そこで、顕微鏡で観察し、フック状をした“ひっつき虫”の先端が繊維にひっかかり張り付くことを知った。
「この植物が付着する原理を応用すれば取り外し可能なシートができるかもしれない」と思いついた。
このひらめきから生まれたのが、衣類の着脱を容易にする「面ファスナー」です。
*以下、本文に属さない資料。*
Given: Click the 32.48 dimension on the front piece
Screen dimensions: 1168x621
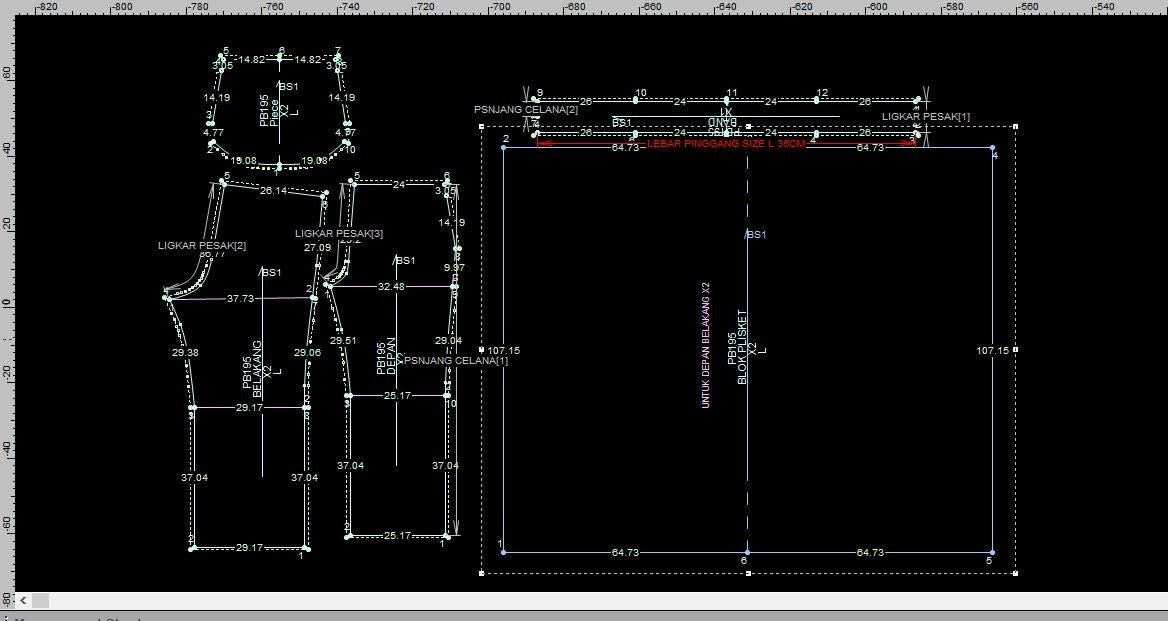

ワンタッチで取り外しができる便利さから世界中に瞬く間に広がり、日本では「マジックテープ(クラレの登録商標)」の名で広く知られるようになった。
1990年代に電子顕微鏡が普及するとマイクロメートル(1/1000mm)やナノメートル(1/100万mm)という微細な領域で生物のもつ構造を観察することが可能となった。
そしてその構造をナノテクノロジーによって人工の物質で再現し、新たな価値創造へつなげる。
これが、次世代の生物模倣、バイオミメティクスの技術です。
近年、こんな話題の物が発表された。
ドイツのフェスト社の「BioniCopter」というトンボを模倣して開発された飛行ロボットです。
トンボの2対の羽を別々に動かすことから発想しスマホで運動制御を精密に操作することができる。
動画や詳細は「BioniCopter」
いろいろなものが開発されているのでびっくりですね。
地球上に生物は約173万種類も存在すると言われている。
生物や自然から模倣できるのは、無限に近い資産を持っているということです。
人類が抱える難問題を解決していくことに期待が寄せられている。